Quoting Robert D. Reed in his Furnace Operations edited by Gulf, in the section titled Possible Carbon Oxidation Chemistries: "The fireman who hand stoked a coal-fired boiler knew that when he sprayed his coal with water prior to scooping it into the furnace, his fire was hotter, made less smoke and he burned less coal per 1,000 lb of steam."



 

RE: Wood firing

Water spraying may cause chem reaction in coal and actually helps reduce emissions and not run hotter but burn more efficient thus reducing the quantity burned per load of steam, but I doubt it will do the same on wood, It may add a little oxygen fron the moisture as well, but then it will be runoff by the moisture which will require more heat to dryout.
ER

RE: Wood firing

Mike wrote:
In an ideal world the oxygen from the moisture (H2O) in the fuel would be released for reaction with the carbon in the fuel.

Maybe so,  but not in THIS world,  not to any appreciable degree anyway.
What WILL happen is that higher moisture levels in green wood (say) will require more heat to evaporate, thus cooling the combustion process and slowing it.

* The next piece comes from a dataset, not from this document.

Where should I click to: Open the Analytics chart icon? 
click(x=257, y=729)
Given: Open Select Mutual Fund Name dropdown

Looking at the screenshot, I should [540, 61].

A better idea would be to have a heat exhanger in the stack,  and use stack (waste) heat to pre-heat the combustion air.

RE: Wood firing

I have seen it both ways, wood fuel burned without preheated combustion air, and with.  There is no comparison.  The preheated combustion air helps drive off the moisture so that the carbon and gaseous material in the wood can ignite and burn.  Without the preheat, the incoming air has to be heated first, and then the moisture has to be driven off, all of which has produced no useful work yet from the fuel.

Regarding the release of hydrogen from the wood moisture, you better hope not.  It is called water gas, and it takes a pretty hot furnace to do it, out of the range of most wood fired furnaces, but not to say that it hasn't happened when water leaked into a very hot furnace.

But when it does, it is explosive.  When it has been suspected in cases that I know of (can't be proven) the results were catastrophic.  Not the thing one wants to try to do on purpose.

In normal wood combustion, any H2 in the combustion calcs is a product of hydrogen in the wood, not in the moisture the wood brings into the furnace.

The fuel moisture just gets heated up and carried through the boiler or whatever, and is a loss.